Stimmt, denke ich. Nur warum? Ich suche nach Gründen, während mein Löffel vergeblich am Becherboden kratzt. Alle. Pudding zum Fernsehen funktioniert nicht: Kaum sitze ich, ist der Becher schon leer. Chips sind ganz anders. Man kann wunderbar vor sich hin knuspern. Die reine Psychophysik: Die würzigen Dinger lassen den Speichel fließen, der macht Lust auf den nächsten Chip – und so weiter. Mit ein wenig Beherrschung reicht die Tüte bis zum Abspann.

Wieso hatten wir keine Chips?

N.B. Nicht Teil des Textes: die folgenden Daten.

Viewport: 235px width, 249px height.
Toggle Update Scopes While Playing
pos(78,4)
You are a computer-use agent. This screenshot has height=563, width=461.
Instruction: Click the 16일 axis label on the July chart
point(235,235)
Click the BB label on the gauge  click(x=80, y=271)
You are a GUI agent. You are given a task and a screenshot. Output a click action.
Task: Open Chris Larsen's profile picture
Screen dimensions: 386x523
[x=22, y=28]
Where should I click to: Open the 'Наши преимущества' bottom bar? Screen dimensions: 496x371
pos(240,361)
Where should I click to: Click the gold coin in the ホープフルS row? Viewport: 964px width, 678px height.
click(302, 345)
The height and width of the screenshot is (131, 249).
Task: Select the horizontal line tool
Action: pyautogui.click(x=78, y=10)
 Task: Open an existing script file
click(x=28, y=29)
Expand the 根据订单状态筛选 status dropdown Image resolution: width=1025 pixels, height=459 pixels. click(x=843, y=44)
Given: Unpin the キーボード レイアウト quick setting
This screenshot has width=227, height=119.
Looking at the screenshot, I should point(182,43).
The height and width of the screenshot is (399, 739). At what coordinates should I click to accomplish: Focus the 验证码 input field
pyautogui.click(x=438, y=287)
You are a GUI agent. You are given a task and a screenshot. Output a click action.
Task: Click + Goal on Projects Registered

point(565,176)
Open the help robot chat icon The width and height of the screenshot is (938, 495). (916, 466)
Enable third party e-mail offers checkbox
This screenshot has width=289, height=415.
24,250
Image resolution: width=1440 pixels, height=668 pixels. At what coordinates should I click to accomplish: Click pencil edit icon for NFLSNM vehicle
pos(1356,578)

Was treibt zwei erwachsene Menschen dazu, klaglos auf ihren Lieblingssnack zu verzichten?

Vor eineinhalb Jahren hatten irgendwelche Schweden unglaublich hohe Werte Acrylamid in Brotkrusten, Bratkartoffeln und Chips gefunden. Es bildet sich beim Rösten. Schnell kam Renate Künast auf Touren, gab Brathinweise und mahnte die Industrie zur Vorsorge. Das klang irgendwie sehr einleuchtend.

Seitdem versuchen wir nicht mehr, unseren Zweijährigen zu überzeugen, die Rinde vom Brot mitzuessen. Statt Bratkartoffeln gibt’s Püree. Und obwohl wir es nicht abgesprochen hatten, kaufte keiner von uns mehr Chips.

Nun aber war der Appetit meiner Liebsten in Geiselhaft ihrer Hormone. Und ich war fest entschlossen, Chips aufzutreiben, die trotzdem essbar waren. Foodwatch veröffentlich seit Monaten Chips-Messungen im Internet (www.foodwatch.de), um zu kontrollieren, ob die Acrylamidwerte sinken. Während einige Hersteller tapfer an ihrem Röstverfahren festhalten, konnte etwa Lidl den Acrylamidgehalt seiner „Rusti Crusti Croc“ auf ein Zehntel drücken. Aber meine Frau mag das Zeug nicht.

Acrylamid, so viel habe ich inzwischen gelernt, wird in der Kunststoffindustrie verwandt, ist ein Nervengift und steht in Verdacht, Krebs zu erregen. Dabei röstet die Menschheit seit Jahrtausenden ihre Speisen. Kann da Acrylamid wirklich so schlimm sein?

Ich frage einen Ernährungsforscher. Udo Pollmer fragt zurück: „Was halten Sie von Brokkoli?“ – „Gesund?“, sage ich vorsichtig. „Der enthält Indol-3-carbinol“, erklärt Pollmer, „ein toxikologischer Verwandter des Seveso-Gifts“.

Behutsam lindert er meinen Schock. Man müsse die Lebensmittel als Ganzes betrachten, meist finde man beides: Krebs fördernde und Krebs hemmende Substanzen. Inzwischen sind zwei Studien zu Acrylamid abgeschlossen: Die erste, vom Anfang des Jahres, stammt aus Schweden und untersuchte 1.000 Krebspatienten nach ihren Essgewohnheiten. Wer viel Knäcke, Pommes oder Chips aß, hatte nicht häufiger Darmkrebs als andere. Die zweite, eine europäisch-amerikanische Koproduktion, untersuchte sogar 10.000 Fälle und ein größeres Spektrum von Krebssorten. Mit demselben Resultat. „Da kann man nur sagen: Macht mal halblang!“, verabschiedet mich Pollmer.

Also was soll’s? Abends um acht, wenn der Kleine und die gesunde Ernährung ins Bett gebracht sind, dann wollen wir Chips essen. Ich brachte meiner Liebsten fünf Tüten zum Test mit. Am schlimmsten sind Chipsletten, weil ihre komplett gleiche Form die Psychophysik zerstört, man kommt sich vor wie am Fließband. Wir erklären die teueren Kettle-Chips mit Balsamicoessig und Meersalz zu unseren Lieblingen. Hier ist jeder Chip ein Kunstwerk, sie schmecken nicht nach falschem Aroma – sind aber auch am dunkelsten geröstet.

Fazit: Chips sind nicht nahrhaft, aber unsere Lieblingsserie kommt auch nicht auf Arte. Man sollte Chips nach Qualität wählen, nicht nach Acrylamidgehalt.